— Prompt —
Please put the listing, from its first line through the line with "Action: [571, 180]", into a numbered list, leaving out any blank lines.

# # # # #

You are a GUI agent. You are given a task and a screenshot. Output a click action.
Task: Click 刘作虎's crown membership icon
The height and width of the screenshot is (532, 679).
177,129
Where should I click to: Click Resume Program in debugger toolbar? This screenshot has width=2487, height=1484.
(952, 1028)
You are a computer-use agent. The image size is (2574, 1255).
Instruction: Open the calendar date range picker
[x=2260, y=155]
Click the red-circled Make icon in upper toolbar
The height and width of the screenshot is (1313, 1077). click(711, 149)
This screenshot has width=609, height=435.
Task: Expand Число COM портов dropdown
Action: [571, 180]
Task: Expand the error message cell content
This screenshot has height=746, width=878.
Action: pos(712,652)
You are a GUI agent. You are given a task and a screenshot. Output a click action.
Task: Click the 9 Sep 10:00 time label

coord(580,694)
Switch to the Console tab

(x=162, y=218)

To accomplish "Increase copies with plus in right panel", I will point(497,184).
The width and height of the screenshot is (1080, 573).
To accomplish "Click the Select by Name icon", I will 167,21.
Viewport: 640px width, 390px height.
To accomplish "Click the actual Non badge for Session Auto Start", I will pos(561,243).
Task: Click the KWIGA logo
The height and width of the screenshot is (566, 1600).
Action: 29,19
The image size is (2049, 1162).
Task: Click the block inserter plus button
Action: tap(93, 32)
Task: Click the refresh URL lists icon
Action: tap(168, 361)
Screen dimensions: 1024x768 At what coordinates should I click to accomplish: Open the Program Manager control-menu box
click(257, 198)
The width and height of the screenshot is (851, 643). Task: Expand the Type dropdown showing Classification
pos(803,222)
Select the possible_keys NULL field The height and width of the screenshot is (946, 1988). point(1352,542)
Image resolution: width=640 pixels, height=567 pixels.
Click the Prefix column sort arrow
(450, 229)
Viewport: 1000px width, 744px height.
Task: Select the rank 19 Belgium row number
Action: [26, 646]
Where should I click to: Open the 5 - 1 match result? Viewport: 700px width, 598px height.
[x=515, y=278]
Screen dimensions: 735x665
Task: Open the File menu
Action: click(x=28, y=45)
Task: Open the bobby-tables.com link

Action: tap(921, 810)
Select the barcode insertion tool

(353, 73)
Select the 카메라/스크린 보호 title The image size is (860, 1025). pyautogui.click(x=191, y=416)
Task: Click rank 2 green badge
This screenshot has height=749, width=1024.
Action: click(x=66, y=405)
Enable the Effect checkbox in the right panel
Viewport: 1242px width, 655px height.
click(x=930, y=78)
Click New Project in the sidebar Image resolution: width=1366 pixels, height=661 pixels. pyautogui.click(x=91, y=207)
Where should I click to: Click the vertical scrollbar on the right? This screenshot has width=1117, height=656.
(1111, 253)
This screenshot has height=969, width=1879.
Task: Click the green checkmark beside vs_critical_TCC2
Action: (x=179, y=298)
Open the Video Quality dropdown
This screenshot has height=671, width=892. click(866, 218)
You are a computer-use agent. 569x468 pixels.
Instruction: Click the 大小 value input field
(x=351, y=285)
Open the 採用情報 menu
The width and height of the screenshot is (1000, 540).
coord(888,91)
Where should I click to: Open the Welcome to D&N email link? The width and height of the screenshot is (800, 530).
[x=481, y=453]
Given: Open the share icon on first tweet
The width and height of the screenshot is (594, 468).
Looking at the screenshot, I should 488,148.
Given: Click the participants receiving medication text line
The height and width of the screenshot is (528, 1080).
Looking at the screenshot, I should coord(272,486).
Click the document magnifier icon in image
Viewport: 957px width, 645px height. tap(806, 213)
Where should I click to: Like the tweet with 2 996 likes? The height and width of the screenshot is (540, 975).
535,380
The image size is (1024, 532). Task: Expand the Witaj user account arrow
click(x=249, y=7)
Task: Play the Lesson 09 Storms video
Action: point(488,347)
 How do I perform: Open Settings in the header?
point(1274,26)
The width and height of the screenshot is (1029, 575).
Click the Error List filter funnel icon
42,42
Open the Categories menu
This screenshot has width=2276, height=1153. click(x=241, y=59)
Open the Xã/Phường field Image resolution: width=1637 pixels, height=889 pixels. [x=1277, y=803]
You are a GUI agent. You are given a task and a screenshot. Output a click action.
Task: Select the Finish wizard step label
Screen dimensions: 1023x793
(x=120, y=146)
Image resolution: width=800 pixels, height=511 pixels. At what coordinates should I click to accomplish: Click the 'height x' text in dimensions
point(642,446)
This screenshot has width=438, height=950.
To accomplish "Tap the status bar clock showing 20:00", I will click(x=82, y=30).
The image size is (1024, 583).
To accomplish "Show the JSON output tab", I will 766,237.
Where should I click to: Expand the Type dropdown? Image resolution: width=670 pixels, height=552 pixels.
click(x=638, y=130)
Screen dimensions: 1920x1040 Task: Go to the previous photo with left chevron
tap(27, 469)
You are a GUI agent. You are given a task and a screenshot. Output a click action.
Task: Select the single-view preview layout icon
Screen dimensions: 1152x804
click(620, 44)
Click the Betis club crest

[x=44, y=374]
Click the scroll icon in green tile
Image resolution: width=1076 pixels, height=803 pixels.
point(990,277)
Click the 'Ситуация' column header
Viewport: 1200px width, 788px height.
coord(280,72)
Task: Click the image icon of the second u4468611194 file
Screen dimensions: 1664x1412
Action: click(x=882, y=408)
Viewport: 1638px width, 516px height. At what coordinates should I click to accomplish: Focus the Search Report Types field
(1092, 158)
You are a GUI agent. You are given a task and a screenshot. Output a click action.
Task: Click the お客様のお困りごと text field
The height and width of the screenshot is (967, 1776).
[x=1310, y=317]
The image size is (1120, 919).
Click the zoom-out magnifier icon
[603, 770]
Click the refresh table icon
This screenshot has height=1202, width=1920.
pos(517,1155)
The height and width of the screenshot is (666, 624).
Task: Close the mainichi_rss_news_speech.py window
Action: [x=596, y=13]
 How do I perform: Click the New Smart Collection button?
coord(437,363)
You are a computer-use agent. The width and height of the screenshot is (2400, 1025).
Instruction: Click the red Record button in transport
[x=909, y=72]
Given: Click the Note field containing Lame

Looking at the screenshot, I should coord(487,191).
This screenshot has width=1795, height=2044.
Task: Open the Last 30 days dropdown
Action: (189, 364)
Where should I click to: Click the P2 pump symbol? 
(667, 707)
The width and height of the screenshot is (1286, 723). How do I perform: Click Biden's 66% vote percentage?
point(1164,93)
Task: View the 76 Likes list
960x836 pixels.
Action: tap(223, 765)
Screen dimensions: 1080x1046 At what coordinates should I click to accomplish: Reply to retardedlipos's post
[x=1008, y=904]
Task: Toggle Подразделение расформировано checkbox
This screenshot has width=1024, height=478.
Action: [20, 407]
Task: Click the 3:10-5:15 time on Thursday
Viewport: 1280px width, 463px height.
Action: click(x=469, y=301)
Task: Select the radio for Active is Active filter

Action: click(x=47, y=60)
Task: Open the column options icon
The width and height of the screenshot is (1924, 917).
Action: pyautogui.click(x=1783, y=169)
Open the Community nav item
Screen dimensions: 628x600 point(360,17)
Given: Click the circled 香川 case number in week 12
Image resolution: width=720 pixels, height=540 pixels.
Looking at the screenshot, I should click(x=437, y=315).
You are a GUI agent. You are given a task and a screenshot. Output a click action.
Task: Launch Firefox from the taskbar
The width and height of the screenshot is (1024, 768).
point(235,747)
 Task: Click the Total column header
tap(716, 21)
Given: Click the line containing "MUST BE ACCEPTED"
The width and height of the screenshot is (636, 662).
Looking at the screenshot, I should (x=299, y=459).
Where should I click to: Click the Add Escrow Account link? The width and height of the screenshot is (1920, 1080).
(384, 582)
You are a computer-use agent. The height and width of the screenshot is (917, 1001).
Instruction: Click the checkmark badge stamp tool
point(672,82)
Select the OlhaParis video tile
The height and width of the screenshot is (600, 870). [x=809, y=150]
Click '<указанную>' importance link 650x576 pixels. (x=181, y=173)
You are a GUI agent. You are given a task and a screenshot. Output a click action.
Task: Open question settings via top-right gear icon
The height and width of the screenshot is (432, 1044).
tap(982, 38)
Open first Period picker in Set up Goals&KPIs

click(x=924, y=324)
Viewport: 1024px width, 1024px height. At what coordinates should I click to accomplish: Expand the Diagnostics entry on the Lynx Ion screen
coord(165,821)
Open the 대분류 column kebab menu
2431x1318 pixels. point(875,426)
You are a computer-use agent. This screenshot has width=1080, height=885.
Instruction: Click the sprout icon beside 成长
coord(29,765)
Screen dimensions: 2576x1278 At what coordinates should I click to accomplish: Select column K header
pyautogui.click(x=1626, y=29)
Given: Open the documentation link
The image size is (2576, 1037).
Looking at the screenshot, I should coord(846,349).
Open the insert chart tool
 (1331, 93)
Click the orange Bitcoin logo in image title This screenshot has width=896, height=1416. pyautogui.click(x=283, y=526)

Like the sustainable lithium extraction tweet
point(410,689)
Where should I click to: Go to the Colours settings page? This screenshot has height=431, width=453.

# # # # #

— Exercise result —
1. You are a GUI agent. You are given a task and a screenshot. Output a click action.
2. Task: Click 刘作虎's crown membership icon
3. The height and width of the screenshot is (532, 679).
4. 177,129
5. Where should I click to: Click Resume Program in debugger toolbar? This screenshot has width=2487, height=1484.
6. (952, 1028)
7. You are a computer-use agent. The image size is (2574, 1255).
8. Instruction: Open the calendar date range picker
9. [x=2260, y=155]
10. Click the red-circled Make icon in upper toolbar
11. The height and width of the screenshot is (1313, 1077). click(711, 149)
12. This screenshot has width=609, height=435.
13. Task: Expand Число COM портов dropdown
14. Action: [571, 180]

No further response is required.